THE VISITOR

Producers: Paige Pemberton and Paul B. Uddo   Director: Justin P. Lange   Screenplay: Adam Mason and Simon Boyes   Cast: Finn Jones, Jessica McNamee, Thomas Francis Murphy, Dane Rhodes, Donna Biscoe, Shanna Lynn Forrestall, Susan McPhail, Sue Rock and Elizabeth Newcomer   Distributor: Epix

Grade: C-

Poaching from “Rosemary’s Baby” and “The Omen” as well as every movie made about sinister small towns, isolated farmhouses, and doppelgangers, Adam Mason and Simon Boyes’s script for “The Visitor” offers a jumble of tired horror tropes that never manages to make sense, let alone generate chills.

The film opens with a scene that’s become all too familiar in recent thrillers: a young couple is driving to a new rural home, in this case near a town called Briar Glen, presumably in Louisiana, where the picture was shot.  They’re Robert (Finn Jones) and Maia (Jessica McNamee), who are moving into the home of her recently deceased father.  They had been living in London, where they’d met cute in a bar—he the local lad, she the American tourist—gotten married, and then endured a domestic tragedy when Maia suffered a miscarriage.

The townsfolk, like barmaid Judy (Shanna Lynn Forrestall), minister Otis Ellis (Dane Rhodes) and general store clerk Kathy (Susan McPhail), welcome them effusively, but Robert is unnerved when he finds an old painting of a man who resembles himself in the attic, and even more so when he stumbles upon other paintings and photographs from various times showing men who seem to have been his doubles.  Before long he’s warned by people like art dealer Madame Devereaux (Donna Biscoe) and frantic conspiracy researcher Maxwell Braun (Thomas Francis Murphy) that evil is afoot and he’s in danger, but Maia dismisses her husband’s increasing anxiety.  By this time she’s pregnant again.

As is usual in such stories, Robert begins having terrible nightmares which seem all too real, especially a vision of an old, skeletal woman.  And the attentions of the locals, especially overzealous Reverend Ellis, become decidedly oppressive.  The fates of Devereaux and Braun only add to Robert’s certainty that something awful is happening.

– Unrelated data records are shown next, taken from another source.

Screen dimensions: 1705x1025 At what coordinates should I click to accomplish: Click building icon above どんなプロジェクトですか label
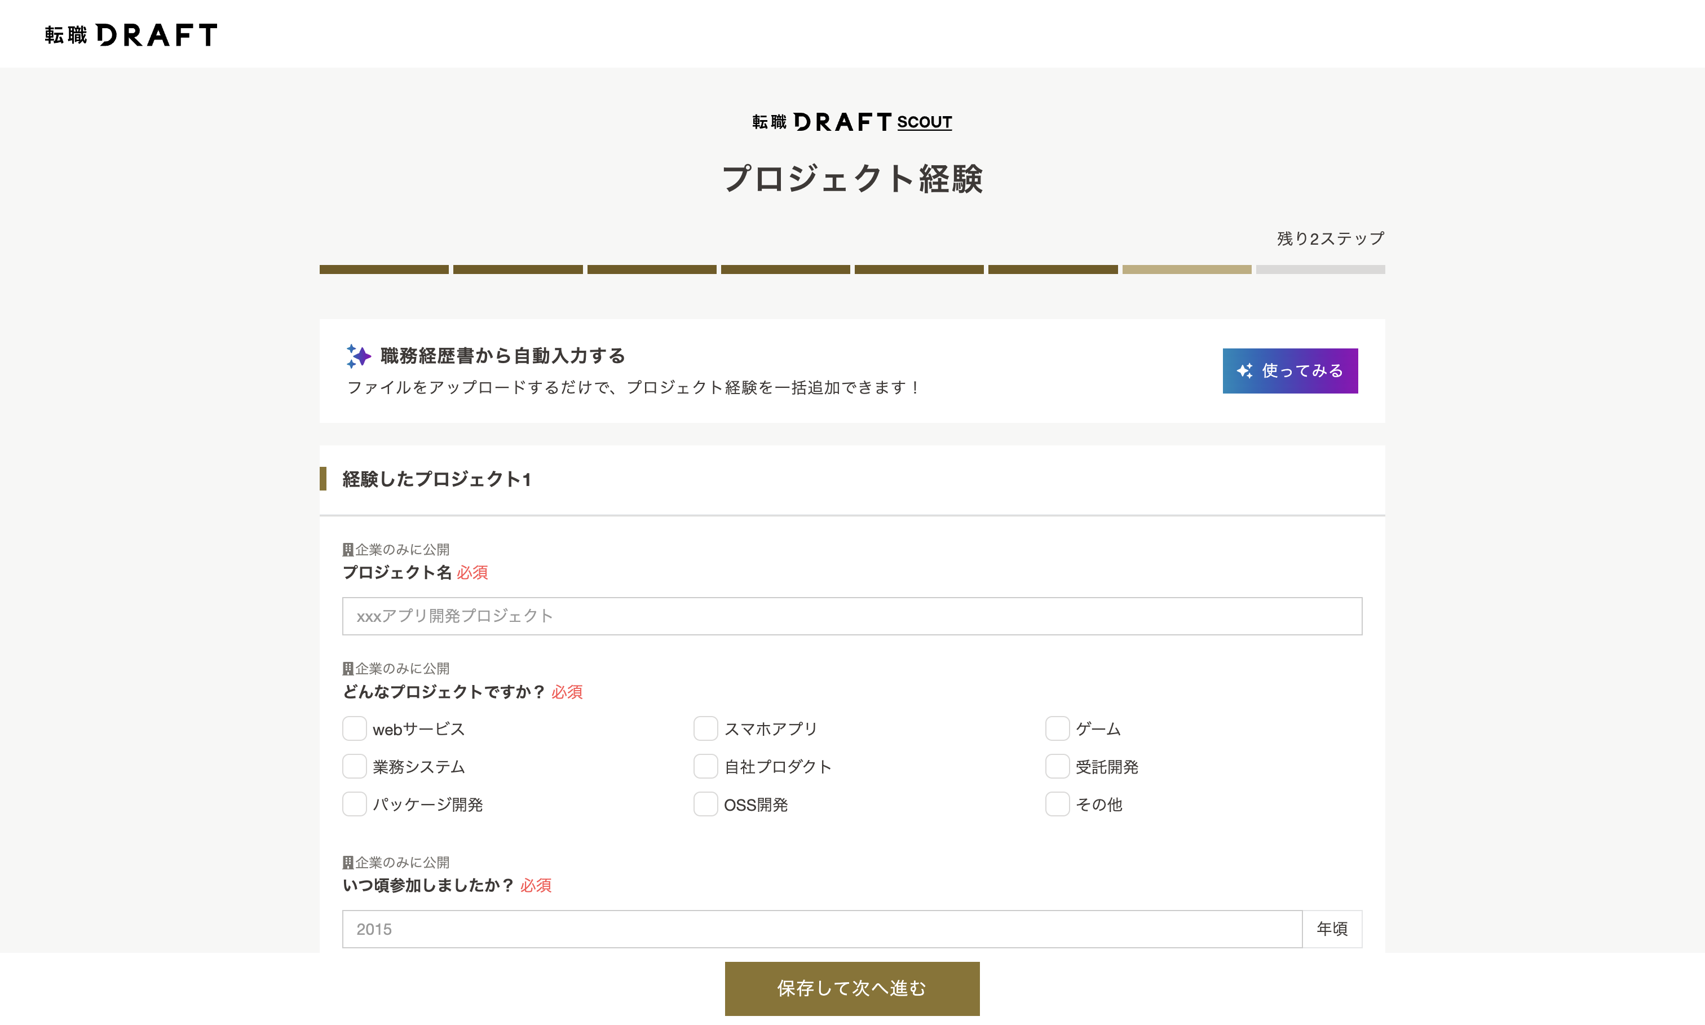click(x=348, y=669)
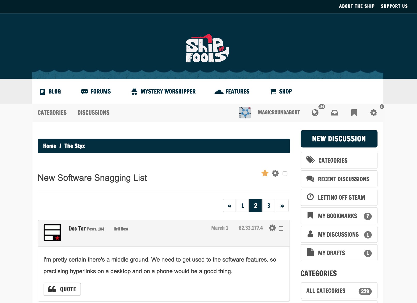Quote Doc Tor's post

[x=62, y=289]
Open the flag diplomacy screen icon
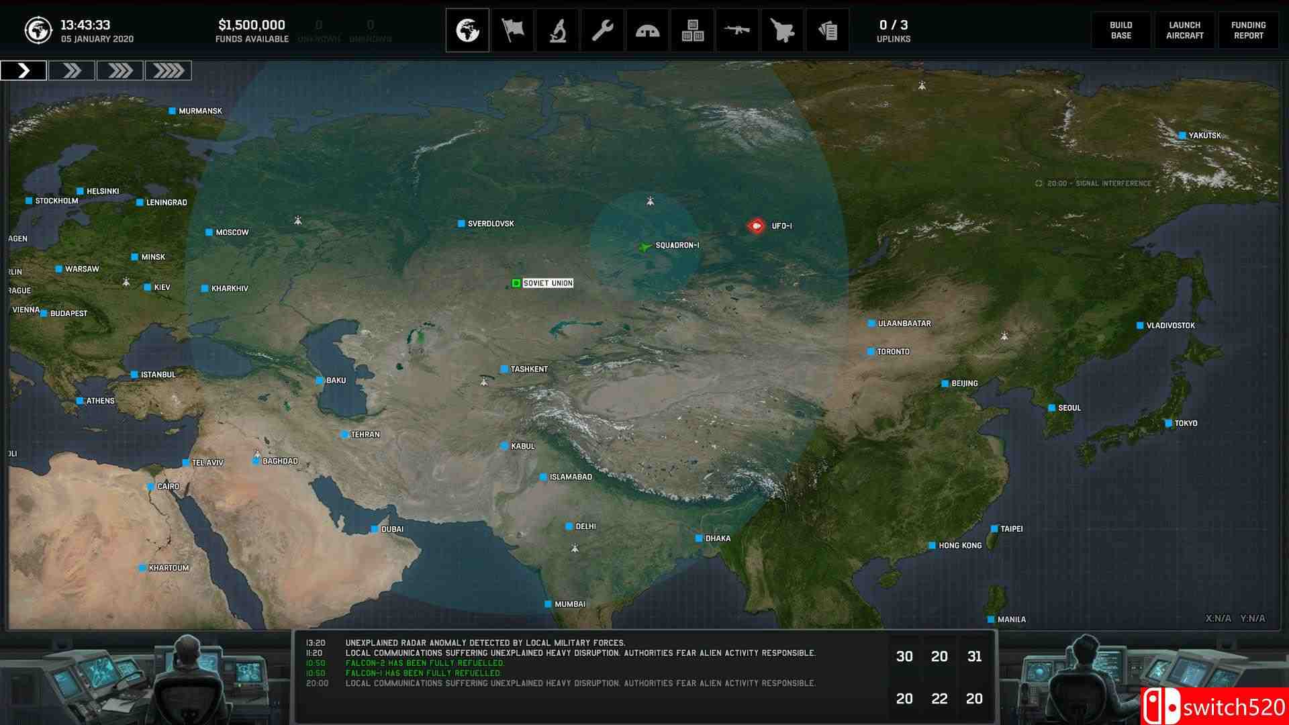Screen dimensions: 1289x725 point(512,30)
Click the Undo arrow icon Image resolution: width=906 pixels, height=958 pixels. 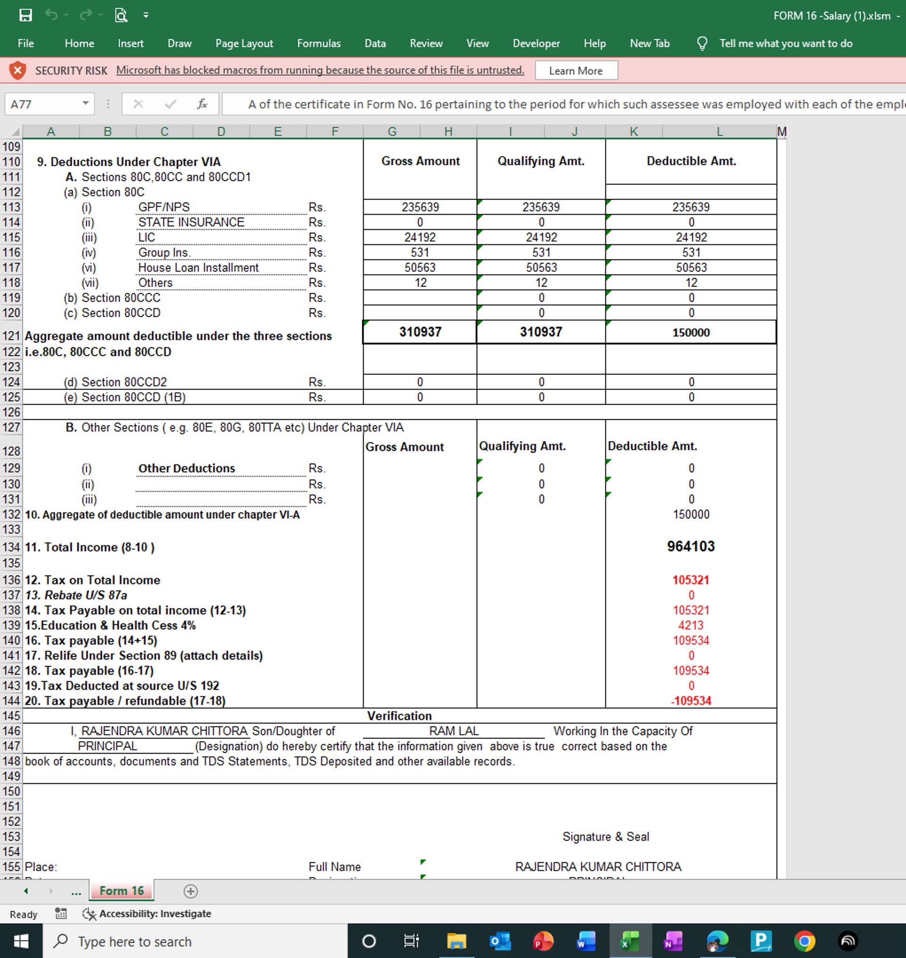[51, 15]
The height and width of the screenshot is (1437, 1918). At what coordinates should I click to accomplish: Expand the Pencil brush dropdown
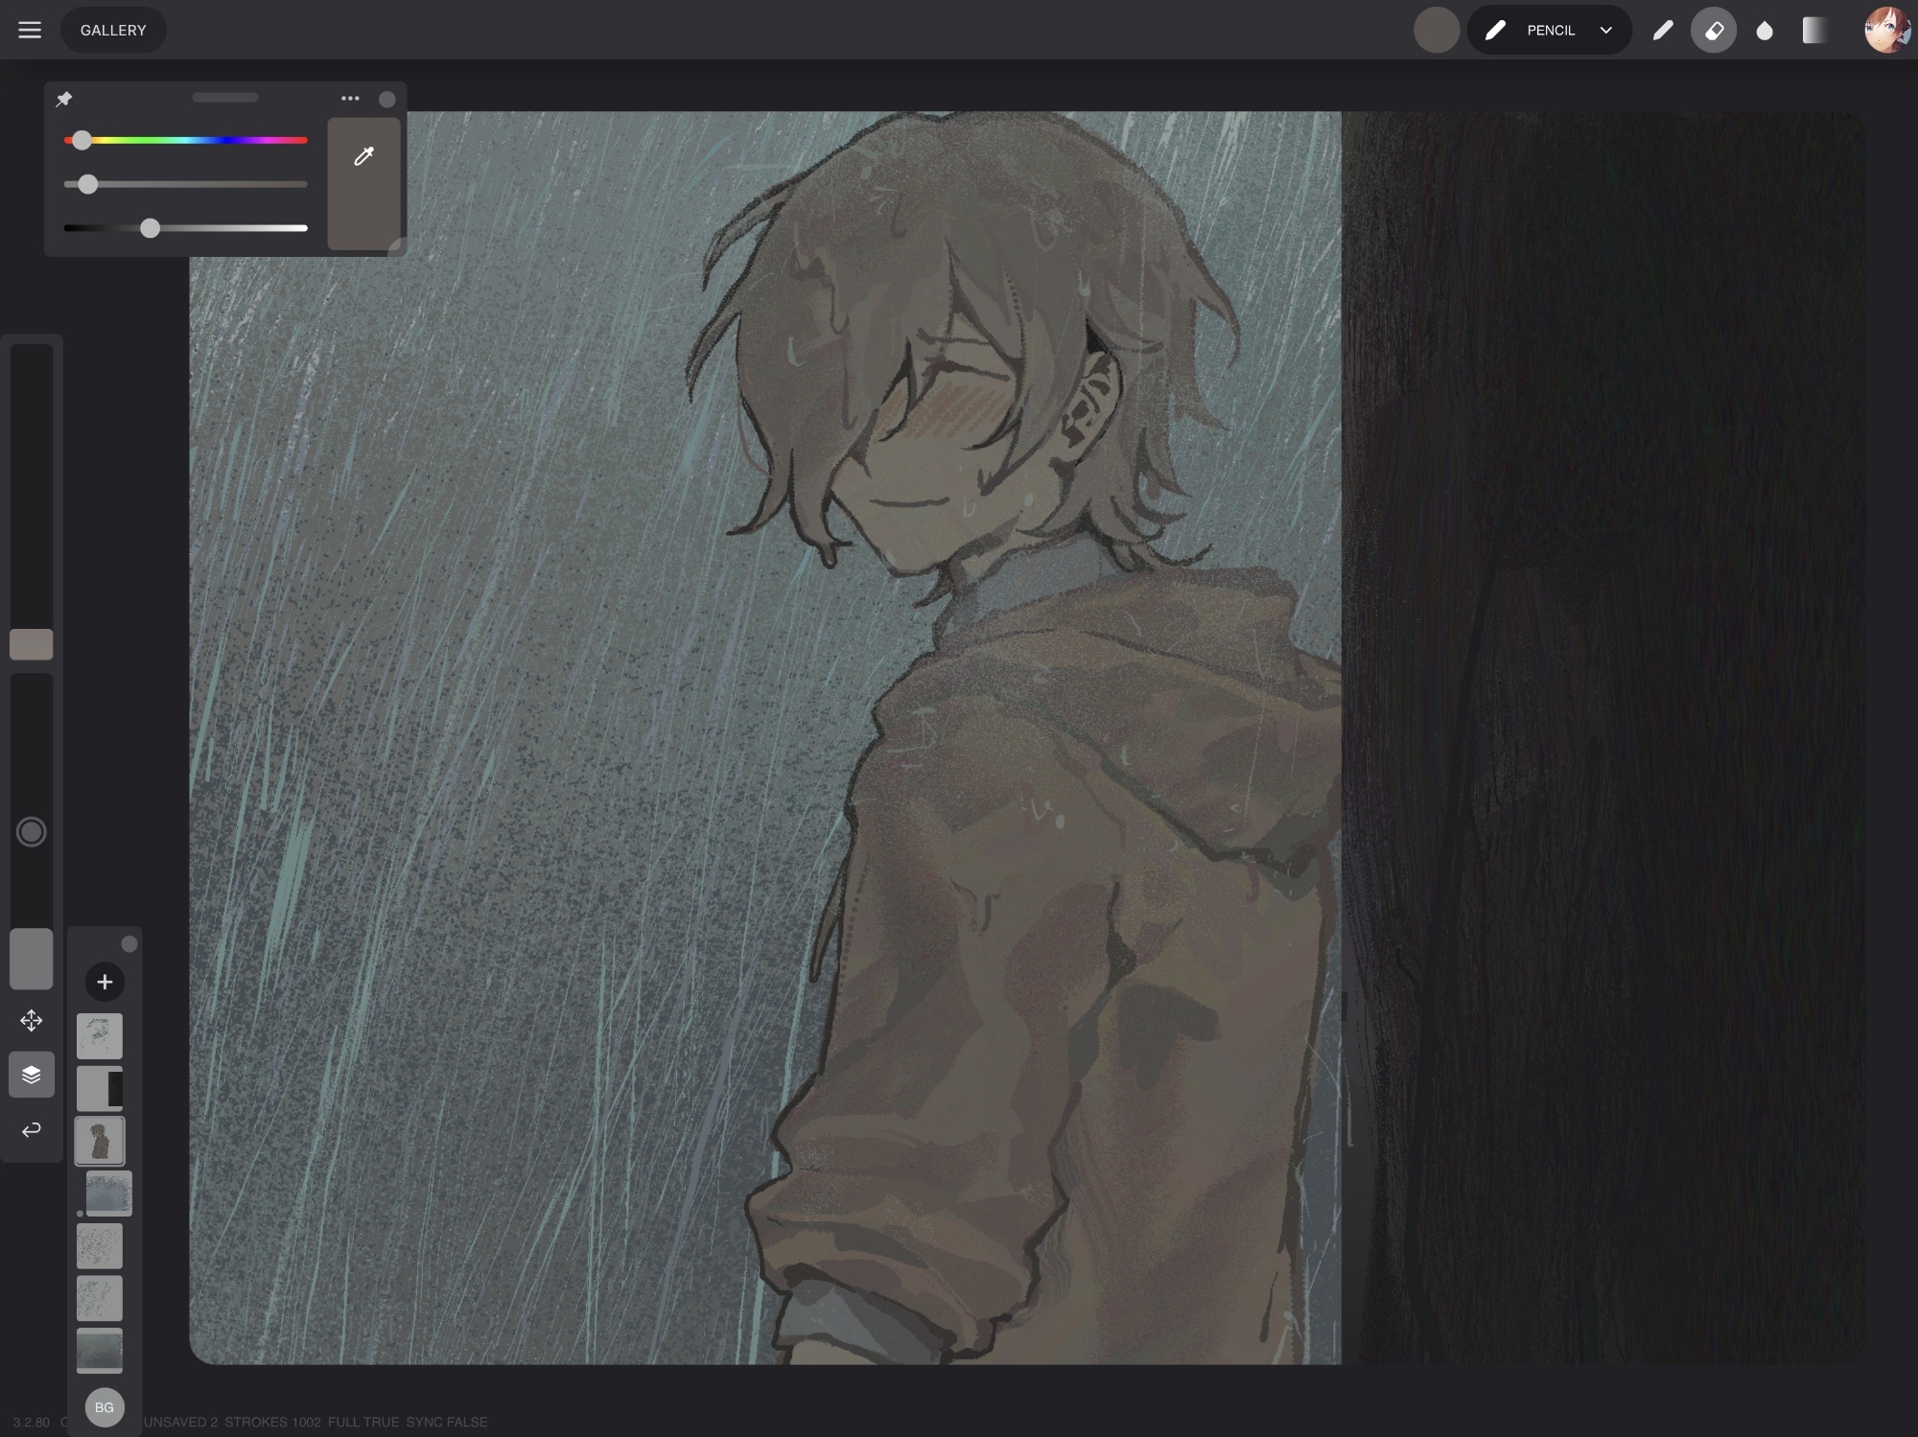pyautogui.click(x=1606, y=30)
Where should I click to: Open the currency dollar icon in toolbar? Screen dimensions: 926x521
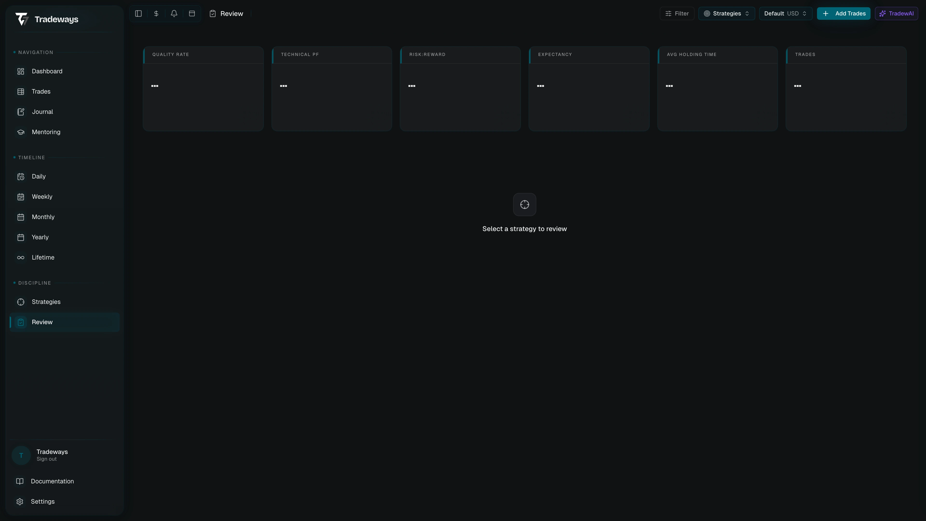[156, 13]
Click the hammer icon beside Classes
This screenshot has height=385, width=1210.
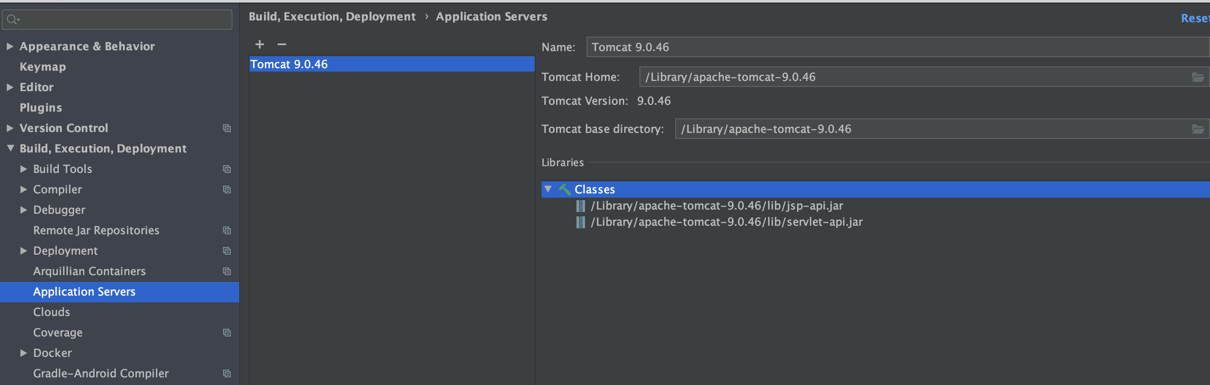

Unfortunately, that something turns out to be the movie, which offers an elaborate explanation that in the end proves pretty confounding.  It all somehow has to do with Satan establishing a “new Eden” on earth, in which Robert and his newborn son will play a central role, incest, and a cult of devil worshippers who perform rituals while gyrating in ridiculous outfits and dance happily in the streets in slow motion with the apparent success of their plans.  But why this plan has apparently extended over centuries and has proceeded in such a circuitous fashion is never satisfactorily disclosed, and the final scene is an enigmatic disappointment.

On the plus side, Jones brings total commitment to his role, and Rhodes chews the scenery amusingly as the overwrought preacher; Murphy and Biscoe go the route of excess too, though to lesser effect.  (In their defense, they have less screen time to munch.)  On the other hand McNamee is just okay, and the rest of the supporting cast are just caricatures of Southern lack of charm.  And the Blumhouse production is pretty solid technically (production design by Owl Martin Dwyer, cinematography by Federico Verardi), and editor Andrew Wesman does what he can with the disconnected bits of story.  Gavin Brivik adds a score heavy on foreboding.

“The Visitor” doesn’t merit a visit.